→ **Exercise description**
Rewrite every one of the records below, changing each occurrence of "computer-use agent" to "desktop agent" and leaving everything else unaltered.

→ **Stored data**
-=-=-

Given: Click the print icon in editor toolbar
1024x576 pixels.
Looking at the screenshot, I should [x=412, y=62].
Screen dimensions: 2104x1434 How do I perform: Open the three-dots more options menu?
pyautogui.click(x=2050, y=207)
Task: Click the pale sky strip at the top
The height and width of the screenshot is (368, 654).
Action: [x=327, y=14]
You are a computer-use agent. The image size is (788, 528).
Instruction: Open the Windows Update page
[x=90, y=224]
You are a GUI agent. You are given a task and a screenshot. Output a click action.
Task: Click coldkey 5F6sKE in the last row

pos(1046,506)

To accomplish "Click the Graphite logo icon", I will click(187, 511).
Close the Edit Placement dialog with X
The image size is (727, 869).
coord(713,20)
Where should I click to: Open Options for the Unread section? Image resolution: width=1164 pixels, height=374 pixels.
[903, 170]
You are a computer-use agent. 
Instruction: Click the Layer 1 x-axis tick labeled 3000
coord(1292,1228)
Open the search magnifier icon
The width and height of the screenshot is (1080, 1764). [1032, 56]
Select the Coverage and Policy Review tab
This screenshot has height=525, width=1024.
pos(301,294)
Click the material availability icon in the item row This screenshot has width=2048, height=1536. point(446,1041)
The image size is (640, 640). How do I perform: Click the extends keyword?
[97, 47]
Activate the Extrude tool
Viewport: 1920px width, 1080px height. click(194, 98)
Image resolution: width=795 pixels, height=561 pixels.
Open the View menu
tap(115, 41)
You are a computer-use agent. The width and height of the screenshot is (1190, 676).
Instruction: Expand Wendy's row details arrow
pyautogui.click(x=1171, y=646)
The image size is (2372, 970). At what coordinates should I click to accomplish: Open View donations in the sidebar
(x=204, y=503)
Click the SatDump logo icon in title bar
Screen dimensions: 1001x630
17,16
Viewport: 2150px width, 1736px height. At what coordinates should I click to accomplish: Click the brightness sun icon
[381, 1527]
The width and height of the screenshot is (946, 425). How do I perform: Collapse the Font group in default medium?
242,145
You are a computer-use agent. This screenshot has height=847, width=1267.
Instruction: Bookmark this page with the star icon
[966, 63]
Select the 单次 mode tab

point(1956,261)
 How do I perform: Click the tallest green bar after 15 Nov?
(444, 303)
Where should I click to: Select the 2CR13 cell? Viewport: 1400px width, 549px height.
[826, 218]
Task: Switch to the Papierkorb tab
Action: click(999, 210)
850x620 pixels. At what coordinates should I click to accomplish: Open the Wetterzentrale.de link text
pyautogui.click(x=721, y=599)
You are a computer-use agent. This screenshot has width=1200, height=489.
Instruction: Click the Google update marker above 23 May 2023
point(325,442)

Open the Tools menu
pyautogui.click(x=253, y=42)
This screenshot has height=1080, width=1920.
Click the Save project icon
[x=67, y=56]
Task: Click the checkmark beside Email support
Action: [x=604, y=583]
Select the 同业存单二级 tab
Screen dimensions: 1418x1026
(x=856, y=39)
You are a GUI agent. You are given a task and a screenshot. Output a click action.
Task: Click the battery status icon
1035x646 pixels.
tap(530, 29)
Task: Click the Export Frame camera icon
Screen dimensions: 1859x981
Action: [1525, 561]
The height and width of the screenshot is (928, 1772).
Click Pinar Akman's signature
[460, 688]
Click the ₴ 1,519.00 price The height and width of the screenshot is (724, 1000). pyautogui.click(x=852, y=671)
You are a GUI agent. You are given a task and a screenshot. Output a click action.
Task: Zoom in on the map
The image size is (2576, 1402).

-=-=-

→ **The output**
Given: Click the print icon in editor toolbar
1024x576 pixels.
Looking at the screenshot, I should [x=412, y=62].
Screen dimensions: 2104x1434 How do I perform: Open the three-dots more options menu?
pyautogui.click(x=2050, y=207)
Task: Click the pale sky strip at the top
The height and width of the screenshot is (368, 654).
Action: [x=327, y=14]
You are a desktop agent. The image size is (788, 528).
Instruction: Open the Windows Update page
[x=90, y=224]
You are a GUI agent. You are given a task and a screenshot. Output a click action.
Task: Click coldkey 5F6sKE in the last row

pos(1046,506)

To accomplish "Click the Graphite logo icon", I will click(187, 511).
Close the Edit Placement dialog with X
The image size is (727, 869).
coord(713,20)
Where should I click to: Open Options for the Unread section? Image resolution: width=1164 pixels, height=374 pixels.
[903, 170]
You are a desktop agent. 
Instruction: Click the Layer 1 x-axis tick labeled 3000
coord(1292,1228)
Open the search magnifier icon
The width and height of the screenshot is (1080, 1764). [1032, 56]
Select the Coverage and Policy Review tab
This screenshot has height=525, width=1024.
pos(301,294)
Click the material availability icon in the item row This screenshot has width=2048, height=1536. point(446,1041)
The image size is (640, 640). How do I perform: Click the extends keyword?
[97, 47]
Activate the Extrude tool
Viewport: 1920px width, 1080px height. click(194, 98)
Image resolution: width=795 pixels, height=561 pixels.
Open the View menu
tap(115, 41)
You are a desktop agent. The width and height of the screenshot is (1190, 676).
Instruction: Expand Wendy's row details arrow
pyautogui.click(x=1171, y=646)
The image size is (2372, 970). At what coordinates should I click to accomplish: Open View donations in the sidebar
(x=204, y=503)
Click the SatDump logo icon in title bar
Screen dimensions: 1001x630
17,16
Viewport: 2150px width, 1736px height. At what coordinates should I click to accomplish: Click the brightness sun icon
[381, 1527]
The width and height of the screenshot is (946, 425). How do I perform: Collapse the Font group in default medium?
242,145
You are a desktop agent. This screenshot has height=847, width=1267.
Instruction: Bookmark this page with the star icon
[966, 63]
Select the 单次 mode tab

point(1956,261)
 How do I perform: Click the tallest green bar after 15 Nov?
(444, 303)
Where should I click to: Select the 2CR13 cell? Viewport: 1400px width, 549px height.
[826, 218]
Task: Switch to the Papierkorb tab
Action: click(999, 210)
850x620 pixels. At what coordinates should I click to accomplish: Open the Wetterzentrale.de link text
pyautogui.click(x=721, y=599)
You are a desktop agent. This screenshot has width=1200, height=489.
Instruction: Click the Google update marker above 23 May 2023
point(325,442)

Open the Tools menu
pyautogui.click(x=253, y=42)
This screenshot has height=1080, width=1920.
Click the Save project icon
[x=67, y=56]
Task: Click the checkmark beside Email support
Action: [x=604, y=583]
Select the 同业存单二级 tab
Screen dimensions: 1418x1026
(x=856, y=39)
You are a GUI agent. You are given a task and a screenshot. Output a click action.
Task: Click the battery status icon
1035x646 pixels.
tap(530, 29)
Task: Click the Export Frame camera icon
Screen dimensions: 1859x981
Action: [1525, 561]
The height and width of the screenshot is (928, 1772).
Click Pinar Akman's signature
[460, 688]
Click the ₴ 1,519.00 price The height and width of the screenshot is (724, 1000). pyautogui.click(x=852, y=671)
You are a GUI agent. You are given a task and a screenshot. Output a click action.
Task: Zoom in on the map
The image size is (2576, 1402).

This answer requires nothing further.